# TASK TO CARRY OUT
The answer must consist solely of the line that contains "Given: Open the Effect menu in menu bar" and all subsequent lines of the data, each reproduced exactly.

Start of SOURCE MATERIAL

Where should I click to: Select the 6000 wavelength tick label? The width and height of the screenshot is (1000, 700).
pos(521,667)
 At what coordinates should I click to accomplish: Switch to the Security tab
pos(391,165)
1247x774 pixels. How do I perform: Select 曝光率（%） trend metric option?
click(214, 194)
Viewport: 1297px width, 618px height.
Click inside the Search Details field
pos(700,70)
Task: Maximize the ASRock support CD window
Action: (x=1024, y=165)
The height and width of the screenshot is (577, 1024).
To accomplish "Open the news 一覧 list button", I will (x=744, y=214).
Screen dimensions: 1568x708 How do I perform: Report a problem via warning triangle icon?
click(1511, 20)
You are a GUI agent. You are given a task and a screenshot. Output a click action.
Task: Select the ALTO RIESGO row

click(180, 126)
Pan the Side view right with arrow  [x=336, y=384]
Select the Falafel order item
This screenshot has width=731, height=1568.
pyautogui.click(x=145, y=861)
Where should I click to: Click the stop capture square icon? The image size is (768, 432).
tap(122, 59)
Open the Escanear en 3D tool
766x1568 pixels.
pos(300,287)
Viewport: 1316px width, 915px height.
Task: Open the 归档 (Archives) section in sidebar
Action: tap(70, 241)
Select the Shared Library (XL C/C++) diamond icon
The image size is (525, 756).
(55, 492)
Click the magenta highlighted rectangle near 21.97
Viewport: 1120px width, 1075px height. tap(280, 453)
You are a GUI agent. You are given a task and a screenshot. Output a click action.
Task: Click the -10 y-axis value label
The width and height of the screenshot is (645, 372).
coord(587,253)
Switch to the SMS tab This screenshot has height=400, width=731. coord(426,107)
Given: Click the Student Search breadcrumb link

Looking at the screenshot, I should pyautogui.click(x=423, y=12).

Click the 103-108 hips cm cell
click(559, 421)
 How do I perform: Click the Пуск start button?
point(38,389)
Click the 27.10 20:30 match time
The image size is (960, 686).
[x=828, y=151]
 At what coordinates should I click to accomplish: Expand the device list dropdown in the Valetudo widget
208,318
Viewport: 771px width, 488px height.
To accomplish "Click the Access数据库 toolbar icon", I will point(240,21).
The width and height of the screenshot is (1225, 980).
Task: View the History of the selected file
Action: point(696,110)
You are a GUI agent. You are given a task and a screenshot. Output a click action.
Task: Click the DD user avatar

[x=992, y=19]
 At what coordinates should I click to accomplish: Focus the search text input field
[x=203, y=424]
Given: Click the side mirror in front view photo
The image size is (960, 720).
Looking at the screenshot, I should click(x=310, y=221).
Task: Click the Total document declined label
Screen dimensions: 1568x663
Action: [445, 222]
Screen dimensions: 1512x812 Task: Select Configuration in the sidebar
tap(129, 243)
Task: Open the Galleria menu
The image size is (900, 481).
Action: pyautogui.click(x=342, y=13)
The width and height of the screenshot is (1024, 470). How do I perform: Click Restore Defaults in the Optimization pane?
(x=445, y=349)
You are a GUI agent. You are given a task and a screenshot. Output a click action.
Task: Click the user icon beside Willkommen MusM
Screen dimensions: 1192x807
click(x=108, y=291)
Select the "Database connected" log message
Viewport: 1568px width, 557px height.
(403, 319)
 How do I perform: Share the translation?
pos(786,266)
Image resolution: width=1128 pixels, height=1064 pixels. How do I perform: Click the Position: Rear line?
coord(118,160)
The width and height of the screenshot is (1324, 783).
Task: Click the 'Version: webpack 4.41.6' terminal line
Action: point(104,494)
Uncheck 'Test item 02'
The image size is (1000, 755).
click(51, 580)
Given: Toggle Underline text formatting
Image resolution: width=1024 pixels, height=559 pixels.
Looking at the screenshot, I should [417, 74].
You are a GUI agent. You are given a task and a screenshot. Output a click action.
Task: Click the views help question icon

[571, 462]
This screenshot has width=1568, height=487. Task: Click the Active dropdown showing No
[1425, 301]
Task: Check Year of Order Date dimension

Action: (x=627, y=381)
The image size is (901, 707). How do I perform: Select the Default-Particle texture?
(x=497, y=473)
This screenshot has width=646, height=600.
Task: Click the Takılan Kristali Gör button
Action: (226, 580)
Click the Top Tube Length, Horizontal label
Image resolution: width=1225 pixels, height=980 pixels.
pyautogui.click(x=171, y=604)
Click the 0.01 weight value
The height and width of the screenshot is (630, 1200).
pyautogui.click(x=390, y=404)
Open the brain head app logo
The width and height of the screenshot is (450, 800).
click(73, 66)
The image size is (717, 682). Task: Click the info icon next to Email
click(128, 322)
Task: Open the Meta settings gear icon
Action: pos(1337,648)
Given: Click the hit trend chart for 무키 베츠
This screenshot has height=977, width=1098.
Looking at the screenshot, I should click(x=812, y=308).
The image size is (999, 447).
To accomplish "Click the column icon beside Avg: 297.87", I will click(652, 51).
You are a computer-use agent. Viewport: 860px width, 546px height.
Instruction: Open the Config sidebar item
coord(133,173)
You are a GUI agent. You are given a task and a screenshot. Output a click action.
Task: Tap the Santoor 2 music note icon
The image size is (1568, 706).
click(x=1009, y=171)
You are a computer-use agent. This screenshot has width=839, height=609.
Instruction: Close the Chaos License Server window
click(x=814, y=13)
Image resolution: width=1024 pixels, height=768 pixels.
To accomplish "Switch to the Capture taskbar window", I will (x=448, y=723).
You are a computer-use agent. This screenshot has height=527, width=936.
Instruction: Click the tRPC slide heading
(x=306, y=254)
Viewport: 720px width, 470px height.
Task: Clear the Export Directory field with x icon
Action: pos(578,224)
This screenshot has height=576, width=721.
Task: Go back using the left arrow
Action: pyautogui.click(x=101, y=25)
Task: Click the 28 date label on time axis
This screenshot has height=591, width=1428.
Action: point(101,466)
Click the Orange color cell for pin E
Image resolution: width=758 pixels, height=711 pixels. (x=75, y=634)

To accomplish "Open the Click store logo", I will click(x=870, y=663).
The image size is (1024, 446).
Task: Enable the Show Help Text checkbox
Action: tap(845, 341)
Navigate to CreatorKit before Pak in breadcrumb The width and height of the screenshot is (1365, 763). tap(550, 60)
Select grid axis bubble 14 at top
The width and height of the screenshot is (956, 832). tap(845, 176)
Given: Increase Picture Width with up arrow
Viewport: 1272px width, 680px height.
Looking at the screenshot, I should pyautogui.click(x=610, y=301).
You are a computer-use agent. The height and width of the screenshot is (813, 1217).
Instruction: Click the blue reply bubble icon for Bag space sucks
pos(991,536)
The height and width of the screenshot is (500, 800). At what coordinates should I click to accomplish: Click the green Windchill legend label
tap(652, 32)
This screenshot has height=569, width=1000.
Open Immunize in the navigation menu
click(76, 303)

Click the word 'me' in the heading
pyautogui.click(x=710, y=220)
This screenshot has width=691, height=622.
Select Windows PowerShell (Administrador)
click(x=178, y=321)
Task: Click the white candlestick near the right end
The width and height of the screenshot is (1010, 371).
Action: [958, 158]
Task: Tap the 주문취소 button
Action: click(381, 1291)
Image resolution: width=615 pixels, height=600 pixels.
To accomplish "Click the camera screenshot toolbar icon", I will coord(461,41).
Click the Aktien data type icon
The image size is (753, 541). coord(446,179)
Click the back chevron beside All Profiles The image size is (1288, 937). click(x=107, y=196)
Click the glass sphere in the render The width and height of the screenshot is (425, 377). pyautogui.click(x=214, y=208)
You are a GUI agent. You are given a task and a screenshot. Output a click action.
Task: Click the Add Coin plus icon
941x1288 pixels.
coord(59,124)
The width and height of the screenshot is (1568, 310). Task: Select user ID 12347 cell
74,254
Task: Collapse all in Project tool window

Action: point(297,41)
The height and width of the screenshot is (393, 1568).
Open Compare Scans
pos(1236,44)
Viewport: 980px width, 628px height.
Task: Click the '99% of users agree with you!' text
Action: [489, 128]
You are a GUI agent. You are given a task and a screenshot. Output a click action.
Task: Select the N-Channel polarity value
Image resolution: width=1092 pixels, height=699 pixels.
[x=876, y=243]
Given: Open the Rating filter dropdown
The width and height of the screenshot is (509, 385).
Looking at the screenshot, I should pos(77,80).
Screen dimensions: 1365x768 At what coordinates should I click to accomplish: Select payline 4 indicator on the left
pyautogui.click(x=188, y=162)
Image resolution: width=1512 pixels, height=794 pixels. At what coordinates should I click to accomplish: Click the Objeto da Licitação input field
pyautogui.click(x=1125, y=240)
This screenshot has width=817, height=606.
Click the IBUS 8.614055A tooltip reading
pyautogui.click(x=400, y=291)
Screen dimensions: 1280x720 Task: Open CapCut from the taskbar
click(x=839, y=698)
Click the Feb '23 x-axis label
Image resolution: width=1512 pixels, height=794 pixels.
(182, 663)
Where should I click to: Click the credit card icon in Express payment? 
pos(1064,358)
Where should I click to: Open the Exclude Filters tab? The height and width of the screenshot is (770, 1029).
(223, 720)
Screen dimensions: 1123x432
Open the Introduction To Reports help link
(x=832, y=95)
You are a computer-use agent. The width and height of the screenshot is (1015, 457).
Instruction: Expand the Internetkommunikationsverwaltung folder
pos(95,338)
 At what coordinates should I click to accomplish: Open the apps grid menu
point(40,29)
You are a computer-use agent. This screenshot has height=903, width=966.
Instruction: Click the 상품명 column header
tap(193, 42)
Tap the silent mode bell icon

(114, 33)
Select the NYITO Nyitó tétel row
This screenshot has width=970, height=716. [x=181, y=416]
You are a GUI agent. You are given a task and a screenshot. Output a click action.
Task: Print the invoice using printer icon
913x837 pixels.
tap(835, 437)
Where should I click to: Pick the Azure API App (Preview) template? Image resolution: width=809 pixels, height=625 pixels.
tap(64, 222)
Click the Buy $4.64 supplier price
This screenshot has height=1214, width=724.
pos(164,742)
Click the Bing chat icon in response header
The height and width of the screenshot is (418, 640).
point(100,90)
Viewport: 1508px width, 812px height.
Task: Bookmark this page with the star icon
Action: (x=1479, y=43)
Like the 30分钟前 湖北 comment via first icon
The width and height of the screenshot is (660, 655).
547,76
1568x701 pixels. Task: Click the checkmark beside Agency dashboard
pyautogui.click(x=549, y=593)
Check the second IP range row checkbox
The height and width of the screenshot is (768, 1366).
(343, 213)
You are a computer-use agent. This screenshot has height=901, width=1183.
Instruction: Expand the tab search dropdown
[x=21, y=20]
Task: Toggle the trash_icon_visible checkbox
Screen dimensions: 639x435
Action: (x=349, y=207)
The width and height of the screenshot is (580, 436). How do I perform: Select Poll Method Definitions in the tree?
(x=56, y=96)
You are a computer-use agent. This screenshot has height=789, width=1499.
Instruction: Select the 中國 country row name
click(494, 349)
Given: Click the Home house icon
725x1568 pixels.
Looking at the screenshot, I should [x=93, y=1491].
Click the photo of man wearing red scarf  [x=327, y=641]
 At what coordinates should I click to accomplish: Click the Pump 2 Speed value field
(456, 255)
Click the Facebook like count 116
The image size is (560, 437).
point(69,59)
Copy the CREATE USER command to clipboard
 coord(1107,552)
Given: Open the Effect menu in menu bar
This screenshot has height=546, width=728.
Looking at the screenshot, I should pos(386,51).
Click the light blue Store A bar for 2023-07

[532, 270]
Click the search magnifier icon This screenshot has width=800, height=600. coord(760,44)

End of SOURCE MATERIAL

# ANSWER AREA
Given: Open the Effect menu in menu bar
This screenshot has height=546, width=728.
Looking at the screenshot, I should pos(386,51).
Click the light blue Store A bar for 2023-07

[532, 270]
Click the search magnifier icon This screenshot has width=800, height=600. coord(760,44)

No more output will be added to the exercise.